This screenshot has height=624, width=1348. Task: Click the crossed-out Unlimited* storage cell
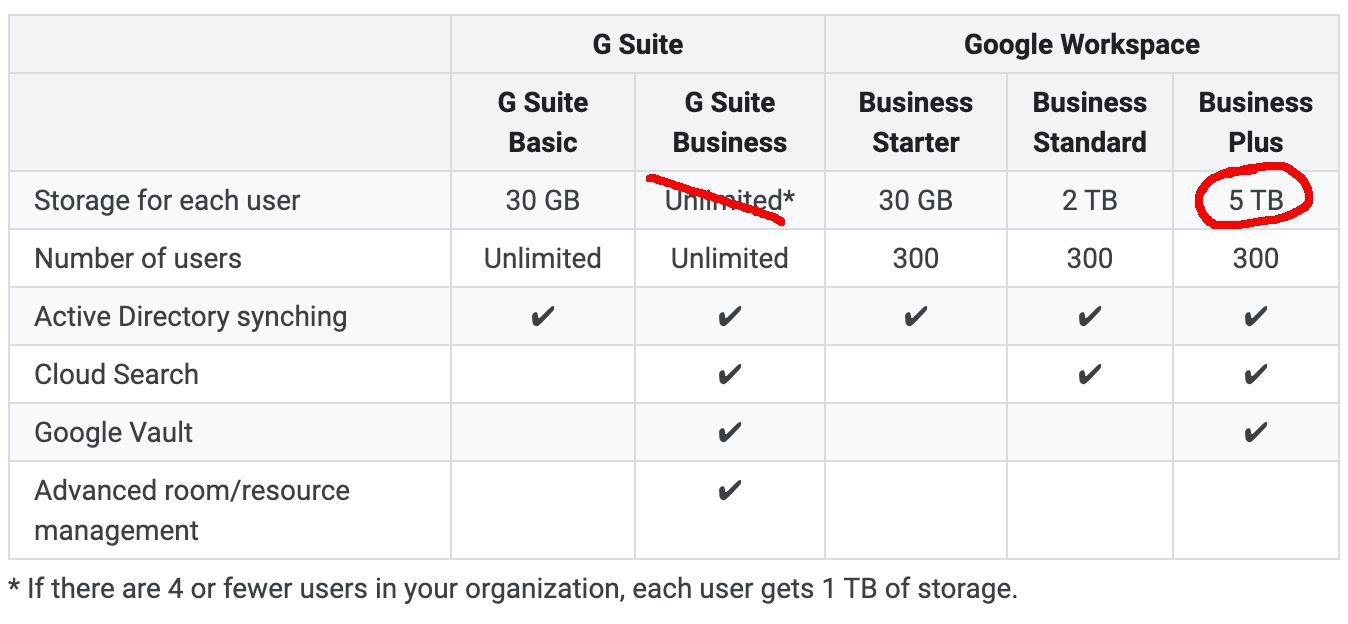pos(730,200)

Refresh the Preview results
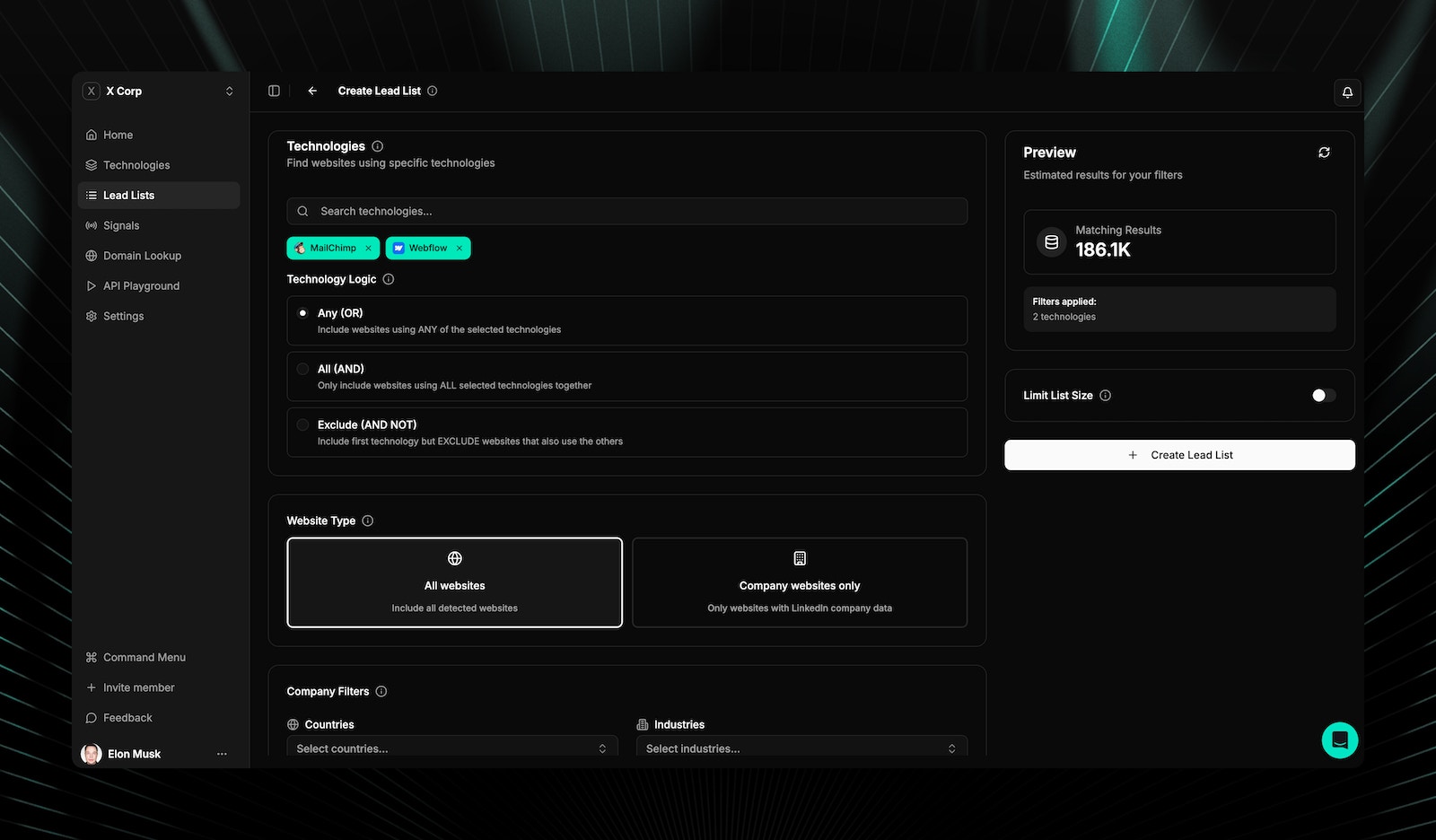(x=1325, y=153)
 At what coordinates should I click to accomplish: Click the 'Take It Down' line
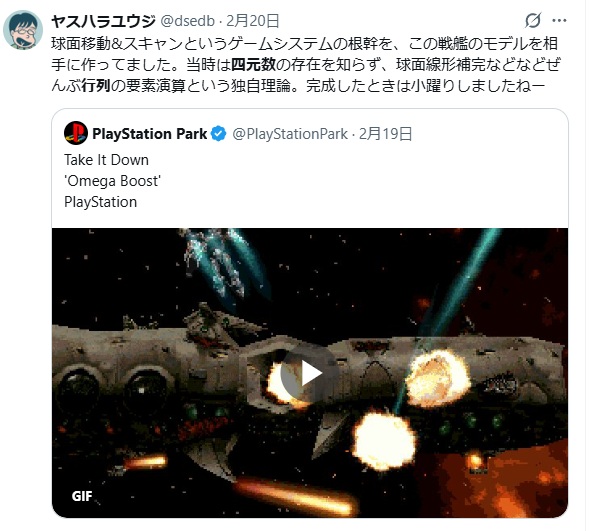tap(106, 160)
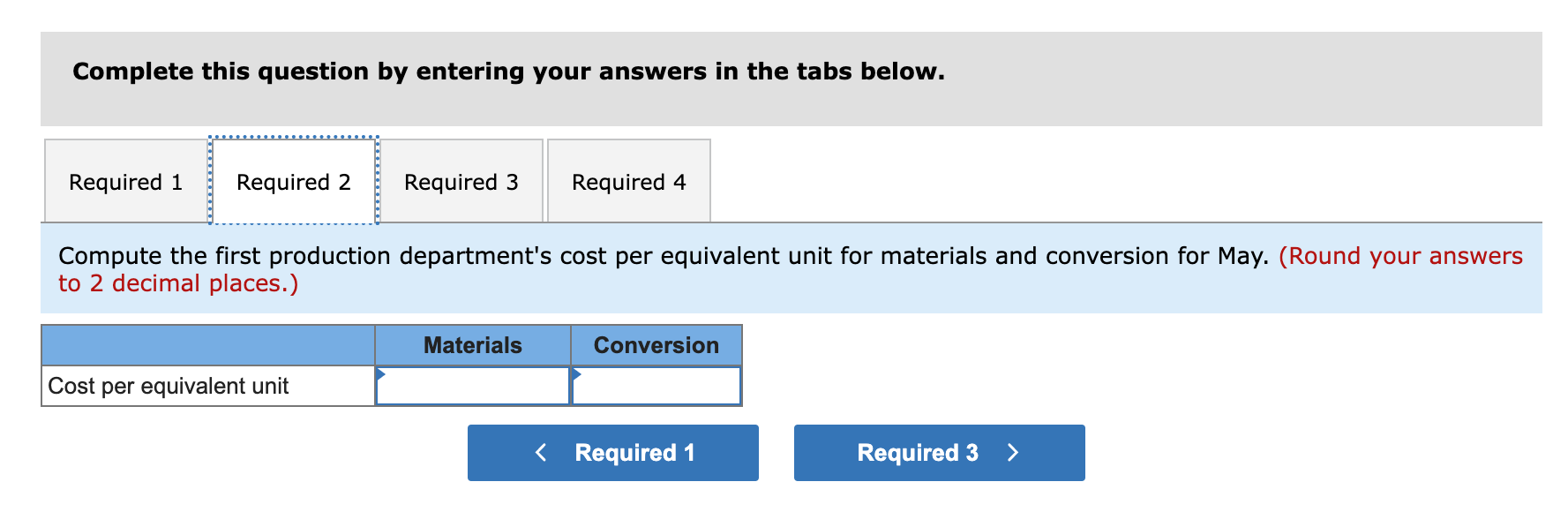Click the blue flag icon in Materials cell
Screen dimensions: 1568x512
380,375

===

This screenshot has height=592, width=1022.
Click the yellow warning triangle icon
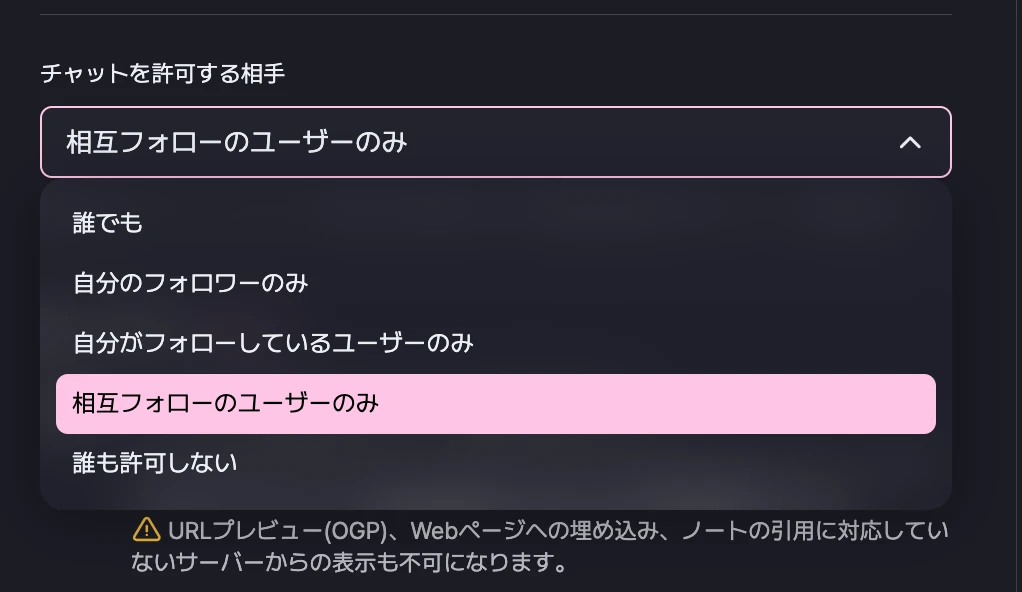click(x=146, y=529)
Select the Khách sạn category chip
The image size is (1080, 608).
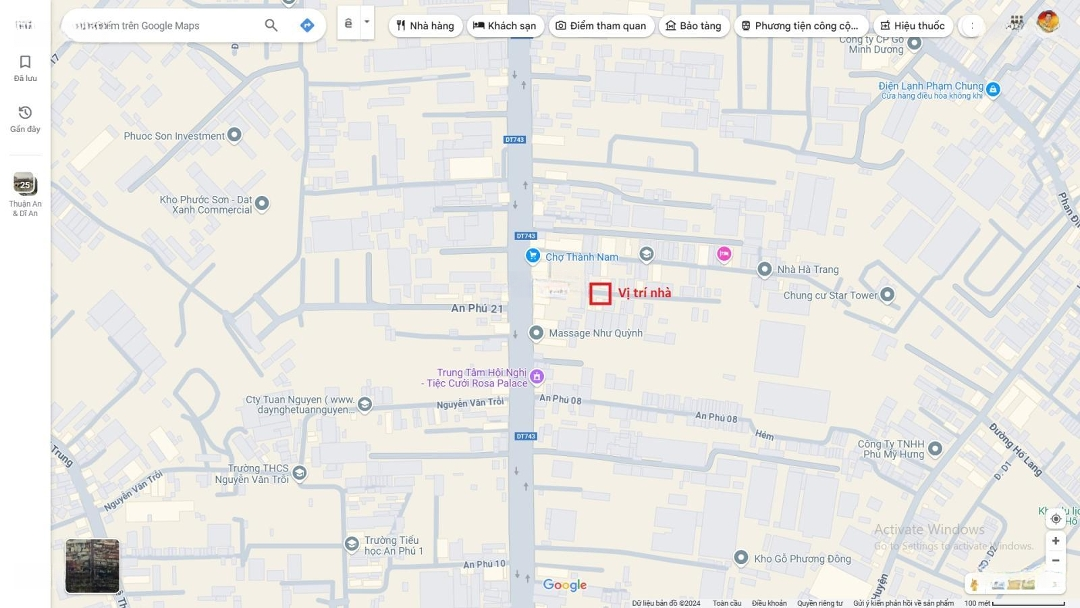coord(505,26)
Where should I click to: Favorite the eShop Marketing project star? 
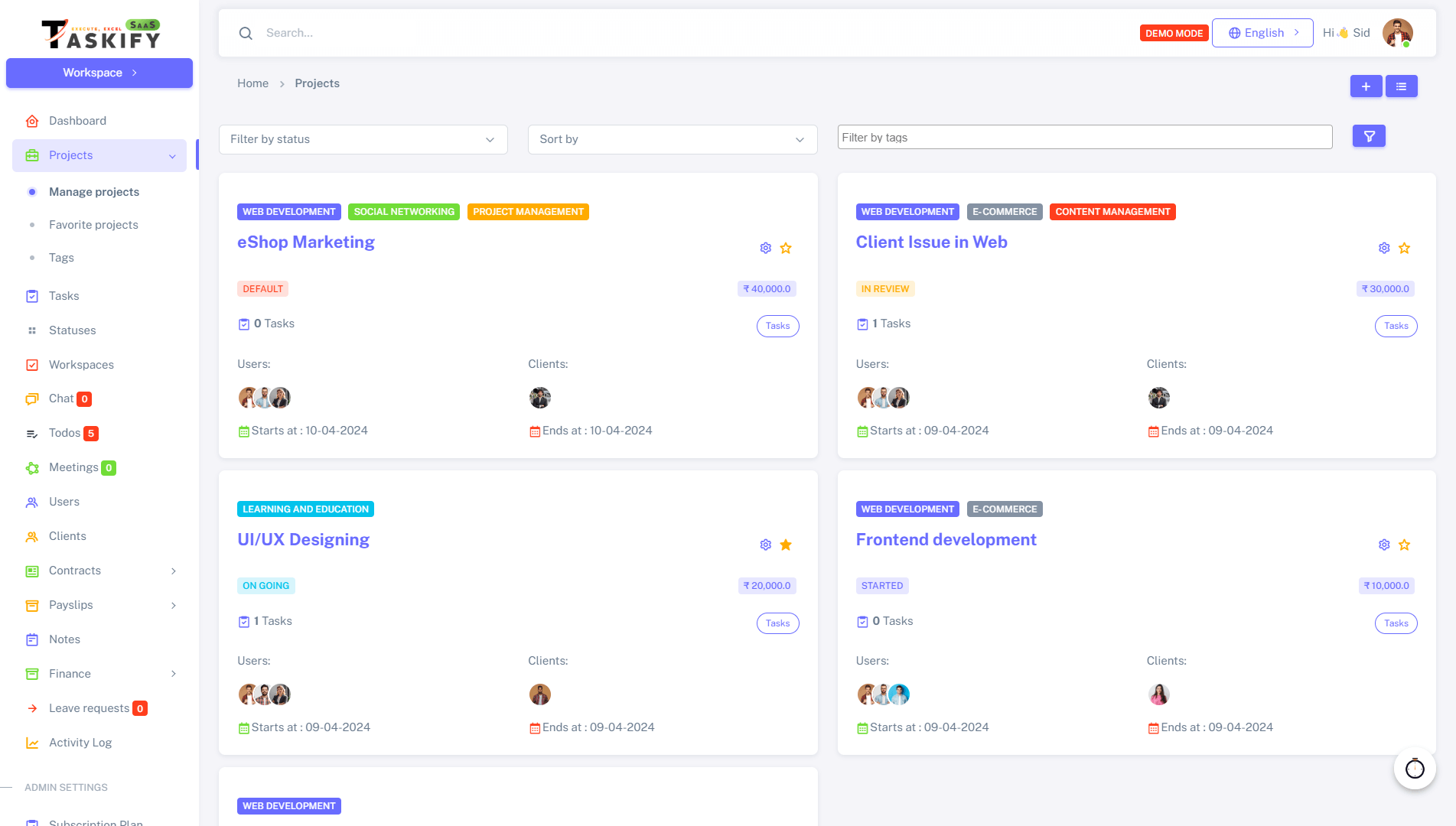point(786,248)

===

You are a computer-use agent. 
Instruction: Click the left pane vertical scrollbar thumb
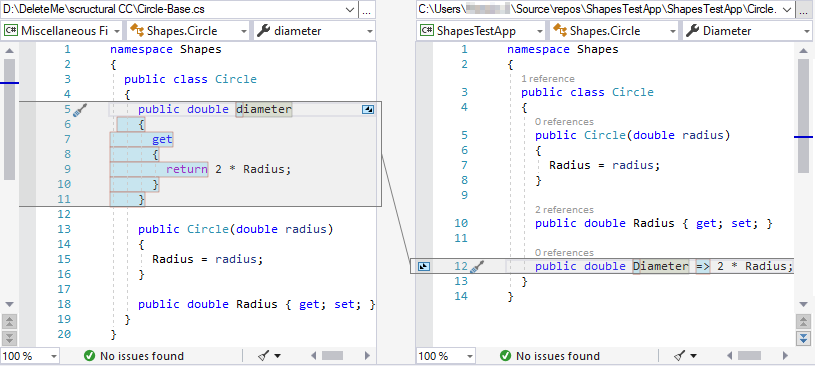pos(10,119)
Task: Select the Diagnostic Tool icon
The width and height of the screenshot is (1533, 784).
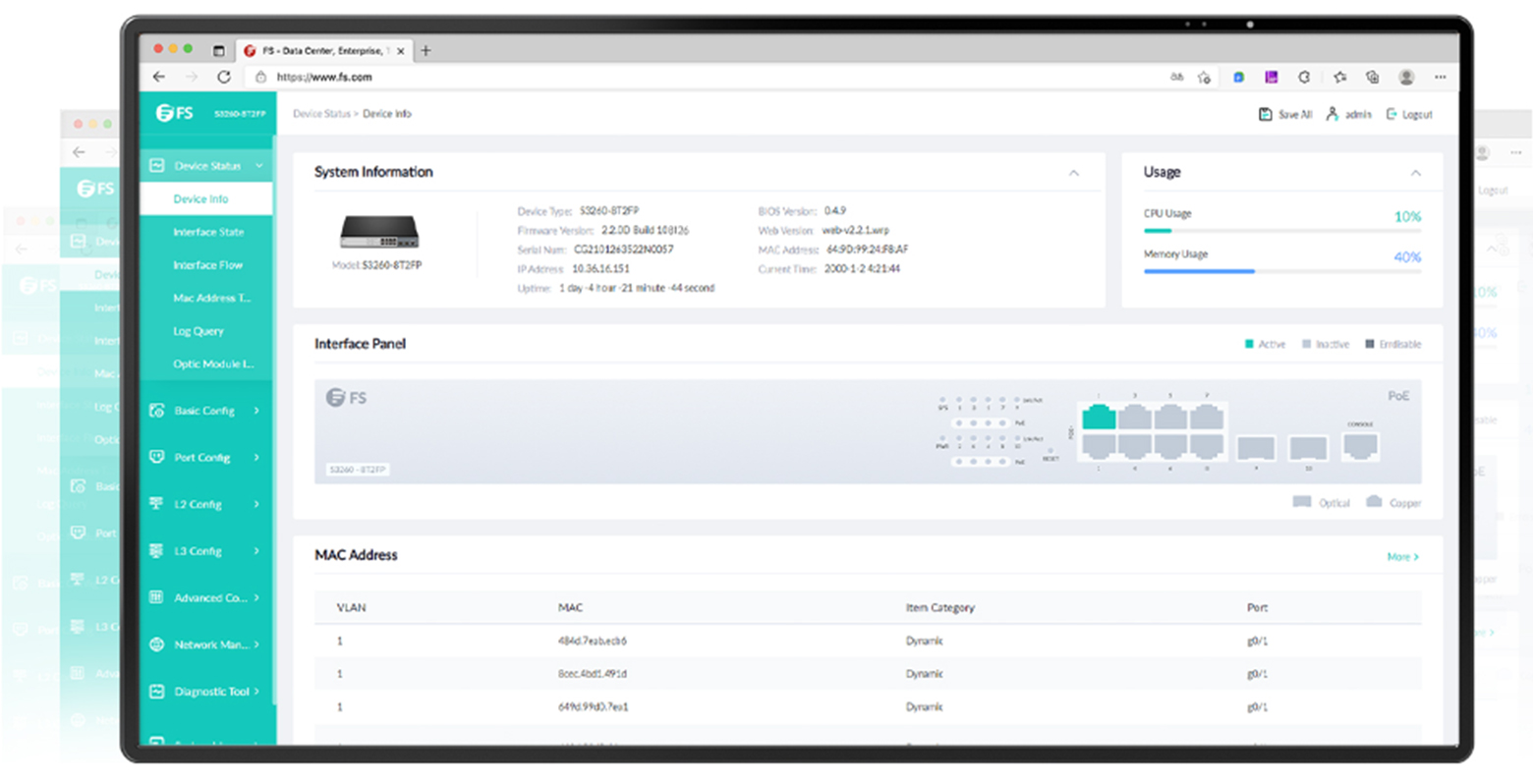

===

- Aim of the exercise
Pull out every line in the entries that contains the string "Task", and treat uppercase and lowercase as different.

- Reply
This screenshot has height=624, width=1348. Task: Click the crossed-out Unlimited* storage cell
Task: Select the Diagnostic Tool icon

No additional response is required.